3rd Mayor of Canada Bay
- In office 17 September 2002 – 21 June 2016
- Preceded by: Carmel Del Duca
- Succeeded by: Helen McCaffrey
- In office 9 September 2017 – 13 December 2023
- Preceded by: Helen McCaffrey
- Succeeded by: Michael Megna

1st Deputy Mayor of Canada Bay
- In office 12 December 2000 – 17 September 2002
- Preceded by: Position established
- Succeeded by: Pauline Tyrrell

Personal details
- Party: Our Local Community (since 2021)
- Other political affiliations: Labor (until 2021)

= Angelo Tsirekas =

Australian politician

Angelo Tsirekas is an Australian politician who served as mayor of the City of Canada Bay in New South Wales from 2002 to 2016 and again from 2017 until he was sacked in 2023.

==Political career==
Tsirekas became mayor of Canada Bay in 2002, and was re-elected in 2004, 2008 and 2012.

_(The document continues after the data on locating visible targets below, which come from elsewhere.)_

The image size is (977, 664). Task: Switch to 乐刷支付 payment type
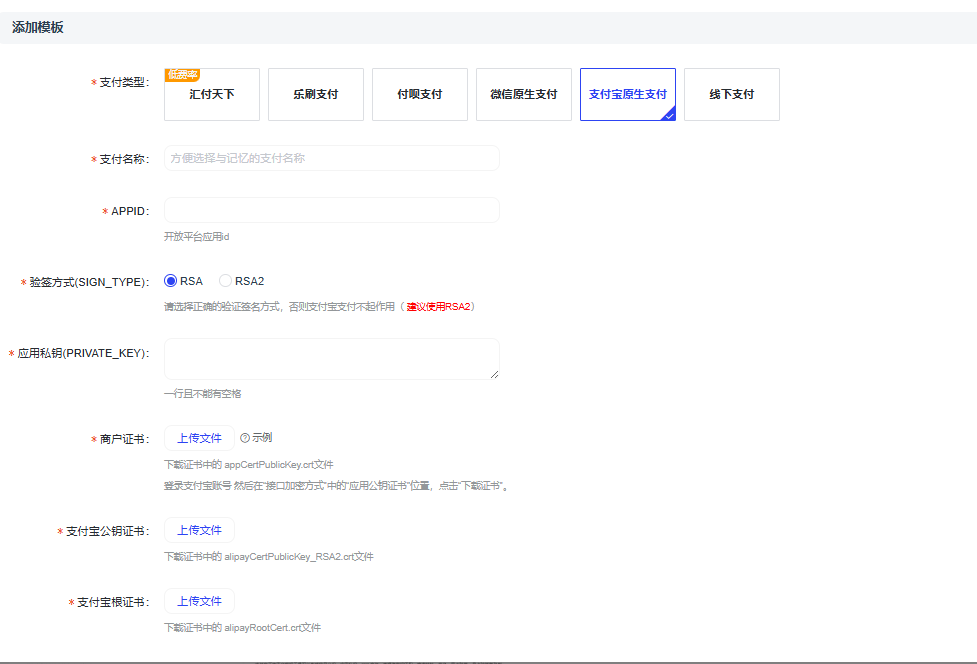pyautogui.click(x=316, y=95)
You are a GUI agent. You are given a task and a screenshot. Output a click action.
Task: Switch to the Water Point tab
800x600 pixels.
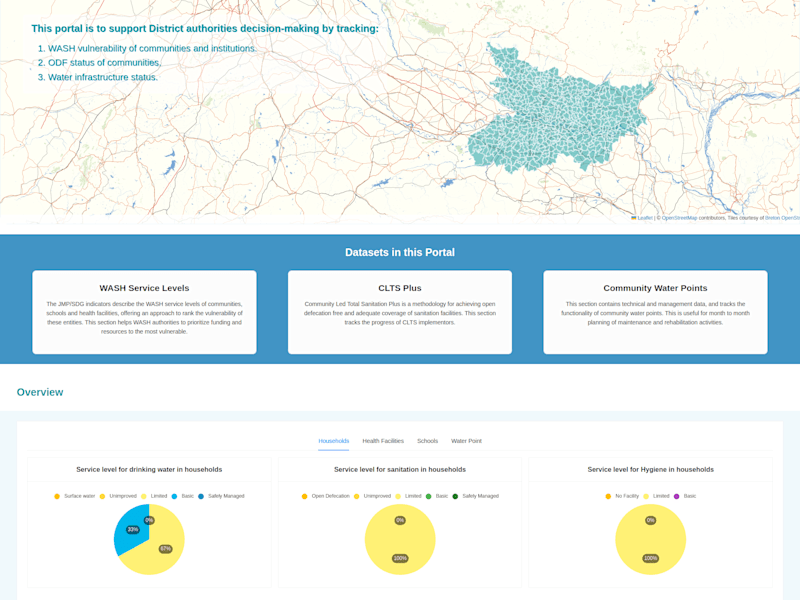(466, 441)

In 2016, he was announced as the Labor Party candidate for Reid at the federal election, and subsequently resigned as mayor. He was unsuccessful, finishing with a two-party-preferred vote of 45.31%.

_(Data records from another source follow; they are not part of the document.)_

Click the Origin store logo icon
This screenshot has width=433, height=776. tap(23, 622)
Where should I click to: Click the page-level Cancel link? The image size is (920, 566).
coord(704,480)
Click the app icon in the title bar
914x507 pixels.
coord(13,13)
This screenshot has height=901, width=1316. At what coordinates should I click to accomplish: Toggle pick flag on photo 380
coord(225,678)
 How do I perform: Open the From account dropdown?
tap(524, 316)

Tsirekas was returned as mayor at the 2017 election with 54.9% of the vote after preferences.

On 19 October 2021, Tsirekas joined Our Local Community after not being re-endorsed by Labor for the December election. He was re-elected, this time with 57.5% of the vote after preferences.

===ICAC investigation and dismissal===
On 6 April 2022, it was announced Tsirekas was under investigation by the Independent Commission Against Corruption (ICAC) over allegations he accepted benefits from developer I-Prosperity Group in return for "favourable planning decisions" dating back to 2012.

Tsirekas was suspended as mayor on 9 November 2023 after ICAC found he had engaged in corrupt conduct. It was found he received benefits including overseas flights and accommodation, worth at least $18,800, between 2015 and 2019.

On 13 December 2023, Tsirekas was dismissed as mayor by Minister for Local Government Ron Hoenig. He was banned from civic office for a period of five years.